*Activity*
Copy each entry as written.

[Input records]

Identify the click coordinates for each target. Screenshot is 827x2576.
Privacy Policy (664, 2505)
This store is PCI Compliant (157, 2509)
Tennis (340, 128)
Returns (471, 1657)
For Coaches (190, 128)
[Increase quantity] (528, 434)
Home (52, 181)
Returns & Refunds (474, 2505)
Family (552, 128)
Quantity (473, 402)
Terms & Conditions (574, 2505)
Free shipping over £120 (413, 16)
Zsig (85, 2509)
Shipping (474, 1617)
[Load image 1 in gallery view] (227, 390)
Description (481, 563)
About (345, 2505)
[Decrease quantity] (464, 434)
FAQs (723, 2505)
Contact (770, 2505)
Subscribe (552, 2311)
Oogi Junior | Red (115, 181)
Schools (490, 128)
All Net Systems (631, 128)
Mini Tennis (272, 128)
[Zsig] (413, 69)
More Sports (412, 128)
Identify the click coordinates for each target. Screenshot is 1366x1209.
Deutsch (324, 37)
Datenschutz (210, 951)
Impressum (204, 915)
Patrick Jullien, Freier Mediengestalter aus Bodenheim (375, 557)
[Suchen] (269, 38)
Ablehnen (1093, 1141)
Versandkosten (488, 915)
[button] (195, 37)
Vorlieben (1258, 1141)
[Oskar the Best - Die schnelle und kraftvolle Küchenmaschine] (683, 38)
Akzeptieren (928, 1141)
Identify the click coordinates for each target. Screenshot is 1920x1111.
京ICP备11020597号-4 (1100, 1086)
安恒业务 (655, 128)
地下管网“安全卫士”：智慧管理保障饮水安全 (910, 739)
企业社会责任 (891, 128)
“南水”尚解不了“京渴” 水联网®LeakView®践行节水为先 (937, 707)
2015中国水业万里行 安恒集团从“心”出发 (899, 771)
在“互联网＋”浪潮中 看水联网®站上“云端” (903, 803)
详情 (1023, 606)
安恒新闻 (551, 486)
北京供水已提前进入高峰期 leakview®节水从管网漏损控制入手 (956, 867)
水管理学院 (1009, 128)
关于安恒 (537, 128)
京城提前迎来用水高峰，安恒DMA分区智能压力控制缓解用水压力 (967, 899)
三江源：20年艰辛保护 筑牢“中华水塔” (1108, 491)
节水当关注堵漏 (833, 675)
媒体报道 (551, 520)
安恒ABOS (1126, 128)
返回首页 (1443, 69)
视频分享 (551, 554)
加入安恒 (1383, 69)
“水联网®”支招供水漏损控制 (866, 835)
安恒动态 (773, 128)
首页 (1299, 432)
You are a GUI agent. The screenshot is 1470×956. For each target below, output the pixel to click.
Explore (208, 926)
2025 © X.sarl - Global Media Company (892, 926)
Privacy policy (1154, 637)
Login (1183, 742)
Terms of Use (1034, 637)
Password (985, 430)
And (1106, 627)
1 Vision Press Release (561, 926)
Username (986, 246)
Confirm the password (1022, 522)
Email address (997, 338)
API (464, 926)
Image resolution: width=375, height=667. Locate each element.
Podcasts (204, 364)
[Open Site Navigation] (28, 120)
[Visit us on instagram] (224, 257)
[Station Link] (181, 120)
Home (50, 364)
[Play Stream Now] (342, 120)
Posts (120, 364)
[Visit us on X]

[/Input records]

*Answer for this exercise*
Identify the click coordinates for each target. Screenshot is 827x2576.
Privacy Policy (664, 2505)
This store is PCI Compliant (157, 2509)
Tennis (340, 128)
Returns (471, 1657)
For Coaches (190, 128)
[Increase quantity] (528, 434)
Home (52, 181)
Returns & Refunds (474, 2505)
Family (552, 128)
Quantity (473, 402)
Terms & Conditions (574, 2505)
Free shipping over £120 (413, 16)
Zsig (85, 2509)
Shipping (474, 1617)
[Load image 1 in gallery view] (227, 390)
Description (481, 563)
About (345, 2505)
[Decrease quantity] (464, 434)
FAQs (723, 2505)
Contact (770, 2505)
Subscribe (552, 2311)
Oogi Junior | Red (115, 181)
Schools (490, 128)
All Net Systems (631, 128)
Mini Tennis (272, 128)
[Zsig] (413, 69)
More Sports (412, 128)
Identify the click coordinates for each target. Screenshot is 1366x1209.
Deutsch (324, 37)
Datenschutz (210, 951)
Impressum (204, 915)
Patrick Jullien, Freier Mediengestalter aus Bodenheim (375, 557)
[Suchen] (269, 38)
Ablehnen (1093, 1141)
Versandkosten (488, 915)
[button] (195, 37)
Vorlieben (1258, 1141)
[Oskar the Best - Die schnelle und kraftvolle Küchenmaschine] (683, 38)
Akzeptieren (928, 1141)
Identify the click coordinates for each target. Screenshot is 1920x1111.
京ICP备11020597号-4 (1100, 1086)
安恒业务 (655, 128)
地下管网“安全卫士”：智慧管理保障饮水安全 (910, 739)
企业社会责任 (891, 128)
“南水”尚解不了“京渴” 水联网®LeakView®践行节水为先 (937, 707)
2015中国水业万里行 安恒集团从“心”出发 (899, 771)
在“互联网＋”浪潮中 看水联网®站上“云端” (903, 803)
详情 (1023, 606)
安恒新闻 (551, 486)
北京供水已提前进入高峰期 leakview®节水从管网漏损控制入手 (956, 867)
水管理学院 (1009, 128)
关于安恒 (537, 128)
京城提前迎来用水高峰，安恒DMA分区智能压力控制缓解用水压力 (967, 899)
三江源：20年艰辛保护 筑牢“中华水塔” (1108, 491)
节水当关注堵漏 (833, 675)
媒体报道 (551, 520)
安恒ABOS (1126, 128)
返回首页 (1443, 69)
视频分享 (551, 554)
加入安恒 (1383, 69)
“水联网®”支招供水漏损控制 (866, 835)
安恒动态 (773, 128)
首页 (1299, 432)
You are a GUI agent. The screenshot is 1470×956. For each target below, output the pixel to click.
Explore (208, 926)
2025 © X.sarl - Global Media Company (892, 926)
Privacy policy (1154, 637)
Login (1183, 742)
Terms of Use (1034, 637)
Password (985, 430)
And (1106, 627)
1 Vision Press Release (561, 926)
Username (986, 246)
Confirm the password (1022, 522)
Email address (997, 338)
API (464, 926)
Image resolution: width=375, height=667. Locate each element.
Podcasts (204, 364)
[Open Site Navigation] (28, 120)
[Visit us on instagram] (224, 257)
[Station Link] (181, 120)
Home (50, 364)
[Play Stream Now] (342, 120)
Posts (120, 364)
[Visit us on X]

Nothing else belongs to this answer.